What is being asked> Collect every line in the records below that contains the word "computer".

Items from a data source:
● ● ● ●

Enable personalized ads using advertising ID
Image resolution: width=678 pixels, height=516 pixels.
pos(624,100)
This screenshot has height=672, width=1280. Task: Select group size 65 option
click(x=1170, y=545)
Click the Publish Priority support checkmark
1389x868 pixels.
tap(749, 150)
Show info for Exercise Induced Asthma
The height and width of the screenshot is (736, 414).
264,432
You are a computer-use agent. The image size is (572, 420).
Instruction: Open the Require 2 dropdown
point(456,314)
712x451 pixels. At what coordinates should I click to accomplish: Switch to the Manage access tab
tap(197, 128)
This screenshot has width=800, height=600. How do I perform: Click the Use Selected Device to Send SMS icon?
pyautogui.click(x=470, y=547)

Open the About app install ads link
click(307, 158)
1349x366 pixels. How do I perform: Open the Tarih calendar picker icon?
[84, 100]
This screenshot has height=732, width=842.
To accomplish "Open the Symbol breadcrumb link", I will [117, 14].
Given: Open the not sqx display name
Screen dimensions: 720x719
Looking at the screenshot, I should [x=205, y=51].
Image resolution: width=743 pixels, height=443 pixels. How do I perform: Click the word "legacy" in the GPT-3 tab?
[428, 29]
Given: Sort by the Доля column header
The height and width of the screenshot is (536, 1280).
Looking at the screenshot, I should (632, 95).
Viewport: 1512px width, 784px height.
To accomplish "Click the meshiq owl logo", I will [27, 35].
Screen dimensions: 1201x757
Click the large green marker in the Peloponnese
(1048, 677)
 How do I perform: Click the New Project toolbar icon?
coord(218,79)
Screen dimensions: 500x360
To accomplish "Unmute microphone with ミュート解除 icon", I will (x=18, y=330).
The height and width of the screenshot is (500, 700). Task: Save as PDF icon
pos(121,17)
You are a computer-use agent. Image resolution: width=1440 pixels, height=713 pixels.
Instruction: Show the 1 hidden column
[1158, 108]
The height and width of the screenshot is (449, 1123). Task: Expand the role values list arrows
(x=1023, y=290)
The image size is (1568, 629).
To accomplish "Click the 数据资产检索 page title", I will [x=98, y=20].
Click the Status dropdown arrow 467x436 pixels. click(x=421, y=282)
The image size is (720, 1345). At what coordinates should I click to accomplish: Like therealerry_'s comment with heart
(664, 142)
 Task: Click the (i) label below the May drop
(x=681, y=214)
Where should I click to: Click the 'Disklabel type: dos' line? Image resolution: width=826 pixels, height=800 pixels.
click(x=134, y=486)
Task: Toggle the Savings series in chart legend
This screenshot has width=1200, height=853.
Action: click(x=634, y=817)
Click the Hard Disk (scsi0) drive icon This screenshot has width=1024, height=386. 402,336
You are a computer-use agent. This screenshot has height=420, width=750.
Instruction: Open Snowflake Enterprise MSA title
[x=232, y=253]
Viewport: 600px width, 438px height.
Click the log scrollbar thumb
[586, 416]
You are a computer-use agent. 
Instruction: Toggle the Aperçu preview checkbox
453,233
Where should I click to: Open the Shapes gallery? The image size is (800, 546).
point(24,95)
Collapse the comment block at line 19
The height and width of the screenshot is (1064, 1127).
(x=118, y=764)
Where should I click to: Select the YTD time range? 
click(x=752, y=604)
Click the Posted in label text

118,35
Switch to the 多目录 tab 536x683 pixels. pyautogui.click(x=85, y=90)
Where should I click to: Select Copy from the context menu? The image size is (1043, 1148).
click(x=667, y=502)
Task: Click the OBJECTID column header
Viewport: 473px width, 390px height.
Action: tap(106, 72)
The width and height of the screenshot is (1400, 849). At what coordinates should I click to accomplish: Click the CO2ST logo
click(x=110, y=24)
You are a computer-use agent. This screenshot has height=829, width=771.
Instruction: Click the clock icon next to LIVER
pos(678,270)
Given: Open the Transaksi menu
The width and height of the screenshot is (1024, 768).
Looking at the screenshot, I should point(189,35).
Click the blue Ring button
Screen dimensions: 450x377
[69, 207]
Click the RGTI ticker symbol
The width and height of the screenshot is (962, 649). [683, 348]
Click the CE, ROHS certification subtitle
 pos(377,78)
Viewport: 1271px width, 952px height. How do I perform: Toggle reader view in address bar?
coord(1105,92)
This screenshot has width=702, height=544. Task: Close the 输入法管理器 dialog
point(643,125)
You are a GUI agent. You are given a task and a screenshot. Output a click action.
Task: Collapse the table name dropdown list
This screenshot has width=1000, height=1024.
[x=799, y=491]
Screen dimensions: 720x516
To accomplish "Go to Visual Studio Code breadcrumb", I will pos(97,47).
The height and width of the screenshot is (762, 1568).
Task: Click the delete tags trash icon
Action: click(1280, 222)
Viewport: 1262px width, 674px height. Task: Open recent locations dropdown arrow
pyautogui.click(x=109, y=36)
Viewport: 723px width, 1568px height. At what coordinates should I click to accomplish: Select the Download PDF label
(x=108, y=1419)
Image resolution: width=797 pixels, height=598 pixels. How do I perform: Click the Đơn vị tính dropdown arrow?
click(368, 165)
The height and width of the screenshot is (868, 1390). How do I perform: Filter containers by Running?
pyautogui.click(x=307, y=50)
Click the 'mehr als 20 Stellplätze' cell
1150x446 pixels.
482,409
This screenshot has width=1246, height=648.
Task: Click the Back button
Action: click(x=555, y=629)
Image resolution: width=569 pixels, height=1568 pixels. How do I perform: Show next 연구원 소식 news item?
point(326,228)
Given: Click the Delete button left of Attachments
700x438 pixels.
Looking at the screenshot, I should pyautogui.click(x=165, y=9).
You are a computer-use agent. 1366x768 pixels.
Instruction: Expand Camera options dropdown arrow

● ● ● ●

Response for this exercise>
You are a computer-use agent. The image size is (572, 420).
You are a computer-use agent. Image resolution: width=1440 pixels, height=713 pixels.
You are a computer-use agent. This screenshot has height=420, width=750.
You are a computer-use agent. 
You are a computer-use agent. This screenshot has height=829, width=771.
You are a computer-use agent. 1366x768 pixels.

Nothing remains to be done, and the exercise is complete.